(Beginning of SOURCE INFORMATION)

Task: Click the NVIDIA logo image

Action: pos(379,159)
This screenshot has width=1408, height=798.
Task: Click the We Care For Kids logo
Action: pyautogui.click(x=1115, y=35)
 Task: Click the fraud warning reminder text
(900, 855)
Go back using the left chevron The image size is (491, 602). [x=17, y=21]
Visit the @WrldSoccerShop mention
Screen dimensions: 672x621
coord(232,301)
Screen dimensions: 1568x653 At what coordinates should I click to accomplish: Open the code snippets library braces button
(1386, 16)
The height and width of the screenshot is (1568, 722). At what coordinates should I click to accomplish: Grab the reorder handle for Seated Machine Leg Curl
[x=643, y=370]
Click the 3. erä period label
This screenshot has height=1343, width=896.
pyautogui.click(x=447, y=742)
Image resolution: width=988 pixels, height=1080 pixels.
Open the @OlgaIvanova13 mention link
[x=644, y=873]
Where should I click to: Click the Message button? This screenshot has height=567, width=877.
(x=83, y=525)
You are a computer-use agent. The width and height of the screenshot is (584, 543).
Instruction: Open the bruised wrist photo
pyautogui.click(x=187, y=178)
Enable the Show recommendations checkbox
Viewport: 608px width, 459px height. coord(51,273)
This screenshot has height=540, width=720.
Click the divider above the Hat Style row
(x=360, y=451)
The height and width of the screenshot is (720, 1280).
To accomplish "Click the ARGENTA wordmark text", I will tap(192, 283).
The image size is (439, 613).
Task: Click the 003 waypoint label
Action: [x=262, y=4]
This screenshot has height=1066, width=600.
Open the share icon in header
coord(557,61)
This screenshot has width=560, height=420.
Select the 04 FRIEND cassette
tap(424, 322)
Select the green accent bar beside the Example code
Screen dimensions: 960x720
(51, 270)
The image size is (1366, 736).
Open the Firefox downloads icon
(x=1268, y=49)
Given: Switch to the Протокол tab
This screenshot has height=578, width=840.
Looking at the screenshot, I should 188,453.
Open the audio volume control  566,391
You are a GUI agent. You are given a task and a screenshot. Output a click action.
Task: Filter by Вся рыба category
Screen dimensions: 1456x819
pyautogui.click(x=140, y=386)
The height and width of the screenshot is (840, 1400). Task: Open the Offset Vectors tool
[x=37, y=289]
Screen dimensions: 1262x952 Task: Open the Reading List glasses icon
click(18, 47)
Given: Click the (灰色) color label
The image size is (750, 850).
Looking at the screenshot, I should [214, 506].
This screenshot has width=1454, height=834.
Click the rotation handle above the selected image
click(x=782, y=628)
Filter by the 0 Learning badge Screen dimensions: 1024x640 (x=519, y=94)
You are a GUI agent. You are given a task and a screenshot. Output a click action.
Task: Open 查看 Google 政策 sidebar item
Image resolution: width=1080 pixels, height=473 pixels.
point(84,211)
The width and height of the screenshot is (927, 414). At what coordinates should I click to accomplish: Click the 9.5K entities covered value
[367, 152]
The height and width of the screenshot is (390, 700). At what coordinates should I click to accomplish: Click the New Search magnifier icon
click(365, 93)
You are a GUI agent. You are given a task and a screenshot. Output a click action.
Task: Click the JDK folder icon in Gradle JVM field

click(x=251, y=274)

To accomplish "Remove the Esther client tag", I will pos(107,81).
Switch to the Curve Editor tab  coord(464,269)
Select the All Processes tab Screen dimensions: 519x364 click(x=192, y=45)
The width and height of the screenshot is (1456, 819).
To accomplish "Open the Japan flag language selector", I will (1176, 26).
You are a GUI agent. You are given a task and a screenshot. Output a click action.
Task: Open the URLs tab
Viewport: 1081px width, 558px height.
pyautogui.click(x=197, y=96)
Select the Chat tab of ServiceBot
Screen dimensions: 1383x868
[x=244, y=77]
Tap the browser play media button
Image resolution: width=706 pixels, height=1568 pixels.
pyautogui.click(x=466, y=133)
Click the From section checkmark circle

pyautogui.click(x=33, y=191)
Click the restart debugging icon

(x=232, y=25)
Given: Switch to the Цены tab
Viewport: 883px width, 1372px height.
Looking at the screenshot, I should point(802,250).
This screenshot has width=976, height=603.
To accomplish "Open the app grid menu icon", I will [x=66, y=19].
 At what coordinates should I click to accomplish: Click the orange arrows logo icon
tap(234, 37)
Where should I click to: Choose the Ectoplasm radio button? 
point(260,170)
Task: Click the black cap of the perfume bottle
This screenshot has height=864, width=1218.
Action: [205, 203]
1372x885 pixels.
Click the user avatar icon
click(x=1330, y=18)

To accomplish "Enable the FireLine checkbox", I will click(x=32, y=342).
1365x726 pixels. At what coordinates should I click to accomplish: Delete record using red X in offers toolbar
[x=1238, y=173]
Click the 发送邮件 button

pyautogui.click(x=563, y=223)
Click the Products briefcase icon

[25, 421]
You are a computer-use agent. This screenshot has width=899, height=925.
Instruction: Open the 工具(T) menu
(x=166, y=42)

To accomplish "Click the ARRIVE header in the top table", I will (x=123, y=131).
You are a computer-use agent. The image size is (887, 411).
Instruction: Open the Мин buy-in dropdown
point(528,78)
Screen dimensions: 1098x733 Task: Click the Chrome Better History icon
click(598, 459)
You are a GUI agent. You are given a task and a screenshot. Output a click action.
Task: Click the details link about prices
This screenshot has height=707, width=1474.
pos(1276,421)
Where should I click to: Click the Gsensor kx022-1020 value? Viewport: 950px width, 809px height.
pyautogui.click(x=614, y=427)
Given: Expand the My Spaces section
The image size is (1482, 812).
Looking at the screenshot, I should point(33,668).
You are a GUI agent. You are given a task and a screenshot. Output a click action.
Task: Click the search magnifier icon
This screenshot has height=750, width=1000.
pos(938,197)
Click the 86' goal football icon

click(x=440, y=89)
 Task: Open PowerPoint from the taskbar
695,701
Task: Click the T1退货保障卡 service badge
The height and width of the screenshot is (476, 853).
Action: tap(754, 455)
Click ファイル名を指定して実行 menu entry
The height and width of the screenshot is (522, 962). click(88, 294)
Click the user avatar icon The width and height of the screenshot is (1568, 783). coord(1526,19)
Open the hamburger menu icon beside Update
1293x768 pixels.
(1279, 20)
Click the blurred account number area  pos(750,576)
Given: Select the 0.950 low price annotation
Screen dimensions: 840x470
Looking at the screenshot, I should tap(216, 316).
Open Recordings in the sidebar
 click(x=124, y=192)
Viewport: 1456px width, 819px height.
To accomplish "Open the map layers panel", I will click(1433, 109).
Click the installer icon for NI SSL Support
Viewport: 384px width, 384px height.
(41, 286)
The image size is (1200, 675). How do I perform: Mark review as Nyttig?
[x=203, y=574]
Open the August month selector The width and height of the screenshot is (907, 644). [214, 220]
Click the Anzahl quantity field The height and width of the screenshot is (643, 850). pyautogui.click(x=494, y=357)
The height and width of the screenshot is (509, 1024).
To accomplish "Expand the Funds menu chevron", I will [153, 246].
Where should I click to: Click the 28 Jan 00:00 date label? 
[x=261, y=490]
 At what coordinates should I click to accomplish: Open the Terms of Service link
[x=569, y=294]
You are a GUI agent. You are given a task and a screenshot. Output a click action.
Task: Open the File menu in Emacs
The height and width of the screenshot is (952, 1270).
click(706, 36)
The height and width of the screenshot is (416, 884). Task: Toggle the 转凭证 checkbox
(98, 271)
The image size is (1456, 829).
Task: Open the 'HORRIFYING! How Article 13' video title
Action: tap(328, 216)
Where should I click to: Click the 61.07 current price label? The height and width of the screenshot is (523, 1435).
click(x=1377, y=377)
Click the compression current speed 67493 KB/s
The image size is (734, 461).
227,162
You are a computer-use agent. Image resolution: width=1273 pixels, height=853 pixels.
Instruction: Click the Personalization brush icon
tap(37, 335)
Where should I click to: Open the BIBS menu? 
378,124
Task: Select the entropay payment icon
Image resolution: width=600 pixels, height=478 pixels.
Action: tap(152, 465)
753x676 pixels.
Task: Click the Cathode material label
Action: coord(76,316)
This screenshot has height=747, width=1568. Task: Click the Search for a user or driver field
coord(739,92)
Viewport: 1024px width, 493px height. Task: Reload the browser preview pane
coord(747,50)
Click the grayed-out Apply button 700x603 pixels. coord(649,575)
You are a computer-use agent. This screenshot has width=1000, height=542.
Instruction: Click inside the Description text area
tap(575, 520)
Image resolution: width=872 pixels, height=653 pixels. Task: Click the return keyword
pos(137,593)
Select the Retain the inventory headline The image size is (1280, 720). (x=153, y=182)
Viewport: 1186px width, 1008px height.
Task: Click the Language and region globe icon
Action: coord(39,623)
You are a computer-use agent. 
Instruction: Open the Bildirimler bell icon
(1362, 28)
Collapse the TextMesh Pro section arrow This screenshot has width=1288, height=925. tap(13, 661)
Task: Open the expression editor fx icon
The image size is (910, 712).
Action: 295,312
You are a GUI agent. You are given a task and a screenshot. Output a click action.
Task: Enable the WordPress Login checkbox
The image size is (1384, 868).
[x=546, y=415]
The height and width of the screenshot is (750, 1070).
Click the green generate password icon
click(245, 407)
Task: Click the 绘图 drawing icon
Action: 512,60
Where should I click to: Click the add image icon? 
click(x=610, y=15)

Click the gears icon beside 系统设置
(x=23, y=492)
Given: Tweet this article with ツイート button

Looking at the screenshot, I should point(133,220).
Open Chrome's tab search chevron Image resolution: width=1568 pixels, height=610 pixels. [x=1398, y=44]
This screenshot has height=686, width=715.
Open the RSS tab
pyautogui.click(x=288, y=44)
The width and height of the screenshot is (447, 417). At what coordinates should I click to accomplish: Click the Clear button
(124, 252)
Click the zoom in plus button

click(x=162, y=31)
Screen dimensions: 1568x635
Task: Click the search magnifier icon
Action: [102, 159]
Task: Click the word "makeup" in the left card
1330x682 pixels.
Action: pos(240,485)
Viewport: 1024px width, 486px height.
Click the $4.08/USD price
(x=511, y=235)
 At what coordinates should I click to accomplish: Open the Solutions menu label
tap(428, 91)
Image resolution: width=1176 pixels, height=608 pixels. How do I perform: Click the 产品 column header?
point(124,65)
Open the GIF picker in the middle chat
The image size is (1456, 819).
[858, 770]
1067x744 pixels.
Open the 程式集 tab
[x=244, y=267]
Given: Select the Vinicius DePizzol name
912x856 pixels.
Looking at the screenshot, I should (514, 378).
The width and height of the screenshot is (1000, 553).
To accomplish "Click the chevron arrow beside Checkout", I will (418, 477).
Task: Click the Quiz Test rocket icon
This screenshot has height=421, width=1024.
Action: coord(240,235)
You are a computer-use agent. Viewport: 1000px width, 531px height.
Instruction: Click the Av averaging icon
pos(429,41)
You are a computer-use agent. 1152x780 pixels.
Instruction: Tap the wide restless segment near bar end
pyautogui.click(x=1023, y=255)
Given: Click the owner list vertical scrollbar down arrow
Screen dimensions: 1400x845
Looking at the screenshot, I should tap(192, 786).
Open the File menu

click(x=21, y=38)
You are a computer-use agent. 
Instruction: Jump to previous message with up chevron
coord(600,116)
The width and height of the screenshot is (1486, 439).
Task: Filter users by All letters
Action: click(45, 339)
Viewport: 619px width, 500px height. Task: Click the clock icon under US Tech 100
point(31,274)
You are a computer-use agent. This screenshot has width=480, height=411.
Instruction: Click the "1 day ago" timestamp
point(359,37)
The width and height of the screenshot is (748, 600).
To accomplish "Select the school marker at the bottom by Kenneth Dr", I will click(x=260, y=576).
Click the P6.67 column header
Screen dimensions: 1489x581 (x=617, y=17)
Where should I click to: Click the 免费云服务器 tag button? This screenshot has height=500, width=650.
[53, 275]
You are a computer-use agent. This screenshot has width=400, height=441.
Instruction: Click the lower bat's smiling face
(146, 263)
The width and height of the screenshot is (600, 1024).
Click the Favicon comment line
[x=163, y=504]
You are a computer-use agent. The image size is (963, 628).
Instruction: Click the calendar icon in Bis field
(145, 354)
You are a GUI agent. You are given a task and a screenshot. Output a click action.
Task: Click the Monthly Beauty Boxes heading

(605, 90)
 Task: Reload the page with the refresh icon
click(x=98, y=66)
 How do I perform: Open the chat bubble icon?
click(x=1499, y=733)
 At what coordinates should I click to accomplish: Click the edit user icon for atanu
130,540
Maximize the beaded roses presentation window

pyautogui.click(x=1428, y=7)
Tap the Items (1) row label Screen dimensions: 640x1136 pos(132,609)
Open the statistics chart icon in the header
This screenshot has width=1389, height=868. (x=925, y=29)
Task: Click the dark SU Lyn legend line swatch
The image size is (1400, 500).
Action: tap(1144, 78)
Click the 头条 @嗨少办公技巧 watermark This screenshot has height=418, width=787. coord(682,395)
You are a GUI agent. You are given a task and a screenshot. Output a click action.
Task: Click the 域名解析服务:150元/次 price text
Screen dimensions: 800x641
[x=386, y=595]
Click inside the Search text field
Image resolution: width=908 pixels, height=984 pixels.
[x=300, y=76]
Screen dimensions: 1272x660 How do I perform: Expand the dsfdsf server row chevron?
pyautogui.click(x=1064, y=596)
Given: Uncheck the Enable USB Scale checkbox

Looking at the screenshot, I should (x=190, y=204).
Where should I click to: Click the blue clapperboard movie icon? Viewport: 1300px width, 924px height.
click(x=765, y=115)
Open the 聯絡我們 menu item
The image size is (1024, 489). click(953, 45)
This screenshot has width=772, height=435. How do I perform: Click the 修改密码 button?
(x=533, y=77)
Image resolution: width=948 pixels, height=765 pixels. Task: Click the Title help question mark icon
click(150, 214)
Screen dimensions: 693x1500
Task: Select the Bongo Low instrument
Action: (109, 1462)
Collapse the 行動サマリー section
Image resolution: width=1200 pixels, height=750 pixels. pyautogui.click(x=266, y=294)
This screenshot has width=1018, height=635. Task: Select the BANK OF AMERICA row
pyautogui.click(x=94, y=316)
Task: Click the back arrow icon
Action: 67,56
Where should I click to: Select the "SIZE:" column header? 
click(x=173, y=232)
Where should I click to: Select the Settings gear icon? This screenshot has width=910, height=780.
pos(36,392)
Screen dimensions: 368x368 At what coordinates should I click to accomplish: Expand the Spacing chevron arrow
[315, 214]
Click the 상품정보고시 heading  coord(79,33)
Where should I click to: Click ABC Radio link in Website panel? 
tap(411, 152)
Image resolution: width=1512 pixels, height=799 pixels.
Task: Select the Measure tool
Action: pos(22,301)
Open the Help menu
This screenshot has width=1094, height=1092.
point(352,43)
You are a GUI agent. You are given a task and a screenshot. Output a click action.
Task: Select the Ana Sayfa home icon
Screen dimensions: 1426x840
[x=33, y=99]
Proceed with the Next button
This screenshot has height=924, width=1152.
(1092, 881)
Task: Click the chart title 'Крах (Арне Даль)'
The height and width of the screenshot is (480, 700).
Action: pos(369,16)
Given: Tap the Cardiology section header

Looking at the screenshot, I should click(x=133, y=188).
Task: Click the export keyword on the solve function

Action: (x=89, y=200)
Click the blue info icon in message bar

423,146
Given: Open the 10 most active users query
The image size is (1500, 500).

(End of SOURCE INFORMATION)

For this exercise, copy each line from the listing above that has the word "computer".

You are a computer-use agent. The width and height of the screenshot is (584, 543).
You are a computer-use agent. This screenshot has width=899, height=925.
You are a computer-use agent. The image size is (887, 411).
You are a computer-use agent. Image resolution: width=1273 pixels, height=853 pixels.
You are a computer-use agent. This screenshot has width=1000, height=542.
You are a computer-use agent. 
You are a computer-use agent. Viewport: 1000px width, 531px height.
You are a computer-use agent. 1152x780 pixels.
You are a computer-use agent. 
You are a computer-use agent. This screenshot has width=480, height=411.
You are a computer-use agent. This screenshot has width=400, height=441.
You are a computer-use agent. The image size is (963, 628).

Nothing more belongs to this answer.